Chatbots are spread by niche online communities

Most of these chatbots, Graphika found, are created by established and pre-existing online networks, including “pro-eating disorder/self harm social media accounts and true-crime fandoms,” as well as “hubs of so-called not safe for life (NSFL) / NSFW chatbot creators, who have emerged to focus on evading safeguards.” True crime communities and serial killer fandoms also factored heavily into the creation of NSL chatbots.

Many such communities already existed on sites like X and Tumblr, using chatbots to reinforce their interests. Extremist and violent chatbots, however, emerged most often out of individual interest, built by users who received advice from online forums like 4chan’s /g/ technology board, Discord servers, and special-focus subreddits, Graphika explains.

None of these communities have clear consensus about user guardrails and boundaries, the study found.

Creative tech loopholes get chatbots online

“In all the analyzed communities,” Graphika explains, “there are users displaying highly technical skills that enable them to create character chatbots capable of circumventing moderation limitations, like deploying fine-tuned, locally run open-source models or jailbreaking closed models. Some are able to plug these models into plug-and-play interface platforms, like SillyTavern. By sharing their knowledge, they make their abilities and experiences useful to the rest of the community.” These tech savvy users are often incentivized by community competitions to successfully create such characters.

Other tools harnessed by these chatbot creators include API key exchanges, embedded jailbreaks, alternative spellings, external cataloging, obfuscating minor characters’ ages, and borrowing coded language from the anime and manga communities — all of which are able to work around existing AI models’ frameworks and safety guardrails.

“[Jailbreak] prompts set LLM parameters for bypassing safeguards by embedding tailored instructions for the models to generate responses that evade moderation,” the report explains.
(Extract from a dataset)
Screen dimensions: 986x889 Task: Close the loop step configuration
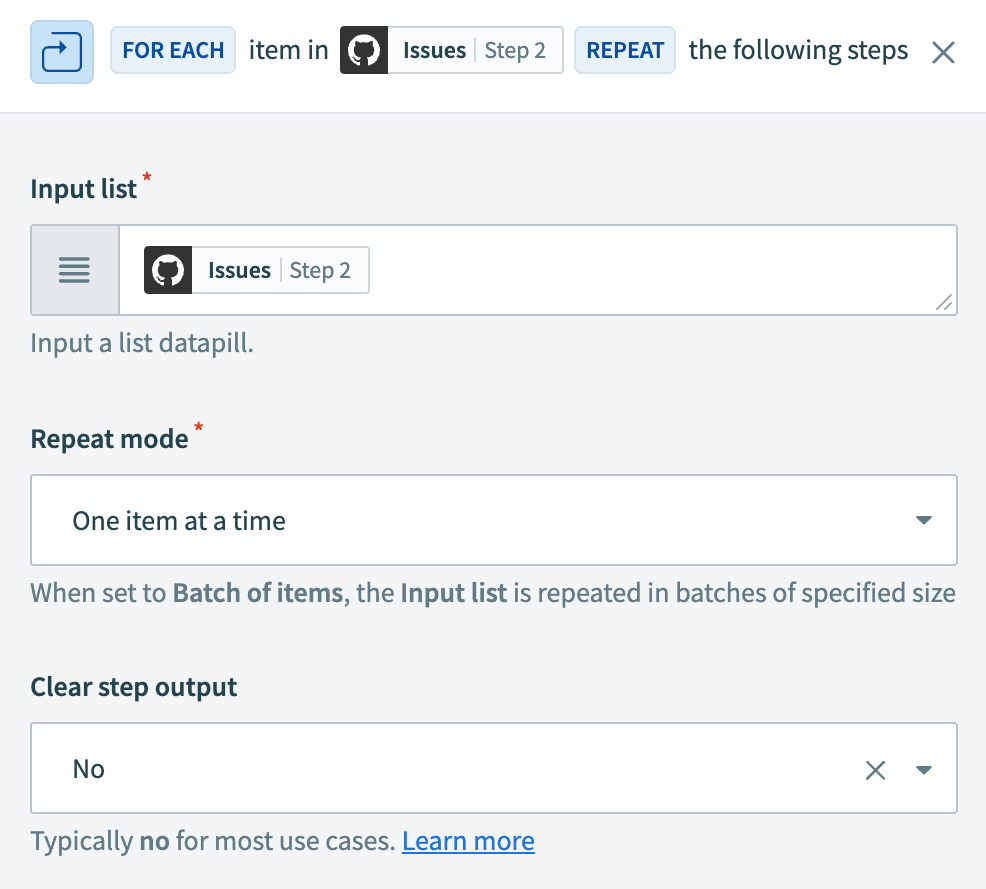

As part of this effort, Chatbot creators have found linguistic grey areas that allow bots to remain on character-hosting platforms, including using familial terms (like “daughter”) or foreign languages, rather than age ranges or the term explicit phrase “minor.”

While online communities continue to find the gaps in AI developers’ moderation, federal legislation is attempting to fill them, including a new California bill aimed at tackling so-called “chatbot addictions” among children.